*** Data to examine ***

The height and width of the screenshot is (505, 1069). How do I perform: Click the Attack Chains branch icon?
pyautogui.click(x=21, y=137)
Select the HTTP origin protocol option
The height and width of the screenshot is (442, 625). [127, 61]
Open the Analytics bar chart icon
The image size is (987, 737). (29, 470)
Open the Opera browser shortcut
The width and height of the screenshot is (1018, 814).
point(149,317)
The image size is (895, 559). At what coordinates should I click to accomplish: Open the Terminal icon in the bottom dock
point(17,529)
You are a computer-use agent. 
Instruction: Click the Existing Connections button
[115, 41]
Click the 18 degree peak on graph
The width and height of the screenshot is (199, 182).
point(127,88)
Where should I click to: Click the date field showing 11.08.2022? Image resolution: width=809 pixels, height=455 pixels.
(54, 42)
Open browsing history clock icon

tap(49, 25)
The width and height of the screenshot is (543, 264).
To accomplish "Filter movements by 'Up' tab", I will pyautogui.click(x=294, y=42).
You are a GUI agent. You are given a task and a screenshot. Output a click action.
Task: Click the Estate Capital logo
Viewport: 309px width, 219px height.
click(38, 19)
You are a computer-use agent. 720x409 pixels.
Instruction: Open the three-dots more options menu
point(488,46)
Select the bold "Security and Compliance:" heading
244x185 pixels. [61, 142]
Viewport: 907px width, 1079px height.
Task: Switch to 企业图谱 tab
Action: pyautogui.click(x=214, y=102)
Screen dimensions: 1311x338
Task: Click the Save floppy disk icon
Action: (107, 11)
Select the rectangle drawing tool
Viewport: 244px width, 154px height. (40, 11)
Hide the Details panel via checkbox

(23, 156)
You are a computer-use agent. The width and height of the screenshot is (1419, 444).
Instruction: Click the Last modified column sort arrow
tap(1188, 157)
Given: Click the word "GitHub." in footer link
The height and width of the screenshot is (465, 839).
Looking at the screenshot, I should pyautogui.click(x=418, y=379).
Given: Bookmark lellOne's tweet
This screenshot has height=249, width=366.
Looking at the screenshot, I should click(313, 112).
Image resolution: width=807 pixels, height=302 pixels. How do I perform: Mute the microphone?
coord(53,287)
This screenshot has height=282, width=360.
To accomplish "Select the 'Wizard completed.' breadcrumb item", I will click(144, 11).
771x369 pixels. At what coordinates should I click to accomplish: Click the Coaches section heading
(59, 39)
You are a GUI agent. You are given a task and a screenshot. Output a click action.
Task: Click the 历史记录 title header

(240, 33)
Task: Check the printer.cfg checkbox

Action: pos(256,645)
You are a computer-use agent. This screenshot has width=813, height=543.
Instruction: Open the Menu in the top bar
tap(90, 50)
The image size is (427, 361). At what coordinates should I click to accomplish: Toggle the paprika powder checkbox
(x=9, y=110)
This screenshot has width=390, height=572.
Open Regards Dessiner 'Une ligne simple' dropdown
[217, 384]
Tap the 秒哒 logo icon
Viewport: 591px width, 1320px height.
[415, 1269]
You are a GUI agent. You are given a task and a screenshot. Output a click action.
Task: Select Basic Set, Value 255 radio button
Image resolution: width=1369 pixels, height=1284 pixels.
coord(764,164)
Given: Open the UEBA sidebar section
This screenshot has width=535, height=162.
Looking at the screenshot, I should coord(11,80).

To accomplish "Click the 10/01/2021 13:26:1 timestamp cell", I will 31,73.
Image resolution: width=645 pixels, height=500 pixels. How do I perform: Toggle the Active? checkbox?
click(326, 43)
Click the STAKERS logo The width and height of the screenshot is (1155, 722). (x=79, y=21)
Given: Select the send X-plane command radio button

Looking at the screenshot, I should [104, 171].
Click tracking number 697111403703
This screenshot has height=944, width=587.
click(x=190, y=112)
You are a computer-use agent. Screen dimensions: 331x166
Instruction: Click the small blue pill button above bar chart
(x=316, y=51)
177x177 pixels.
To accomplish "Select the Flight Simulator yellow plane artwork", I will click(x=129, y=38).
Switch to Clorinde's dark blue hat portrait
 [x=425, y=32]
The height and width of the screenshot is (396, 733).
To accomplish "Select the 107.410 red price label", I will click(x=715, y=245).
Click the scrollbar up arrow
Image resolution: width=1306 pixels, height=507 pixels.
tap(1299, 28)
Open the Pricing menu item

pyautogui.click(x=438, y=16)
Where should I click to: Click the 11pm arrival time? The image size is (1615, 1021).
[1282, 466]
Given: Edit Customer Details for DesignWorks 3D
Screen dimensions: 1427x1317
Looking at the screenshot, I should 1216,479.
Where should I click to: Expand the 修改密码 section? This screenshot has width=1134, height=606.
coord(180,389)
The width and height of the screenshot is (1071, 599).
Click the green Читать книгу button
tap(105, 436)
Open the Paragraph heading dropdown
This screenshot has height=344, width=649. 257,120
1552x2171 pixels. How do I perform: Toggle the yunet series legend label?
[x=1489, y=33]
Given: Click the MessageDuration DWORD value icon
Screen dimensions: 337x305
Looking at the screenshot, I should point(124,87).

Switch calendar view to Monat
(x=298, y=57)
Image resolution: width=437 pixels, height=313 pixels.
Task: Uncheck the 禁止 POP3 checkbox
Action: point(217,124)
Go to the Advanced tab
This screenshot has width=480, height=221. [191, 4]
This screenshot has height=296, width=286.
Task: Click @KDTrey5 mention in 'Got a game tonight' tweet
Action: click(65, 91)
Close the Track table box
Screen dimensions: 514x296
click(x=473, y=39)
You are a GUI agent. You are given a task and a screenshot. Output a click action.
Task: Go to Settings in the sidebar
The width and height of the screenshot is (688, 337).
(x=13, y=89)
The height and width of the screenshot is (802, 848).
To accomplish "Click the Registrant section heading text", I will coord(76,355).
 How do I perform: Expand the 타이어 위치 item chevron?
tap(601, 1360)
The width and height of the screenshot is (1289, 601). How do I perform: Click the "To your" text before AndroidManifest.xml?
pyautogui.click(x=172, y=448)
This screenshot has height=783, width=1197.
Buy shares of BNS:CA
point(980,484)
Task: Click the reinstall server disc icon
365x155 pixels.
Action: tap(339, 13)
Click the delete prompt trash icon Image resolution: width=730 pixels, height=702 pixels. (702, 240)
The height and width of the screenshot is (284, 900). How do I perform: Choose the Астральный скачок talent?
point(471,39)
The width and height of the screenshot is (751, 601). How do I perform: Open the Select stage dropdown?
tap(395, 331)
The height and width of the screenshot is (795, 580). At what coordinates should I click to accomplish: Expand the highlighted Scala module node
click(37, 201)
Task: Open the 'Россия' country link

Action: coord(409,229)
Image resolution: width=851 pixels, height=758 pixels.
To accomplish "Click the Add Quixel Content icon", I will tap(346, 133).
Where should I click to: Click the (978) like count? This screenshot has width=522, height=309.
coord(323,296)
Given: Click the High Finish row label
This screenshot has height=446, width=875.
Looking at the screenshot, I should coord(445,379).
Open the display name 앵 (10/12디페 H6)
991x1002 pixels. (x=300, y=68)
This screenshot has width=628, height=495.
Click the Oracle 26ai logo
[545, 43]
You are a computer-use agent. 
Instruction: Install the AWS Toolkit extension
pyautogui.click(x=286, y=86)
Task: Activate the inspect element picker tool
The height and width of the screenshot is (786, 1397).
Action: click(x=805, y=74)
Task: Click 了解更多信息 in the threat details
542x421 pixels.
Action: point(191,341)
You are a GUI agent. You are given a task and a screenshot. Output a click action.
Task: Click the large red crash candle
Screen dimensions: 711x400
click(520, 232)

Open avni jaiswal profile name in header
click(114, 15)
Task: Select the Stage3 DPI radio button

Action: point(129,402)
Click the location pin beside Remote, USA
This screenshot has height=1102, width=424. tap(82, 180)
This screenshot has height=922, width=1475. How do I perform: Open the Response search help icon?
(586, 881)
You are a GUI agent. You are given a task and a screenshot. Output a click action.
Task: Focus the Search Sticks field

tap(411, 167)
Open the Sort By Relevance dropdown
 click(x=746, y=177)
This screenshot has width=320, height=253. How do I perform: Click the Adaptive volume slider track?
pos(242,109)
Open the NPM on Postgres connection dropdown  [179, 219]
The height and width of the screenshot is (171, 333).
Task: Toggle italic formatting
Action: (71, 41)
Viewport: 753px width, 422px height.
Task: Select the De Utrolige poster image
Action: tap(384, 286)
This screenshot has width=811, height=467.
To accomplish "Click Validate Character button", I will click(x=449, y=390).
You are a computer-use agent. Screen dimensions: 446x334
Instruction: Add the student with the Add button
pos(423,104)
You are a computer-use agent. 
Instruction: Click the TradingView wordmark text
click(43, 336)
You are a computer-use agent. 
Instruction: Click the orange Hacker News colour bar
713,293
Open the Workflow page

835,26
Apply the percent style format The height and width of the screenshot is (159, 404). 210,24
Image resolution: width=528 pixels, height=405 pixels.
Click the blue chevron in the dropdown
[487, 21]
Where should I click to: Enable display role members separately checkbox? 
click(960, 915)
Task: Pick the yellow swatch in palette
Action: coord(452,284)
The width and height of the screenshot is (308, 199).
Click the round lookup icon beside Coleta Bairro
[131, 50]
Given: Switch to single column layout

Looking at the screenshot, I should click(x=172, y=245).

***

## Action item
Report each line in the entries where the string "sidebar" occurs.

## Result for this exercise
Given: Open the UEBA sidebar section
Task: Go to Settings in the sidebar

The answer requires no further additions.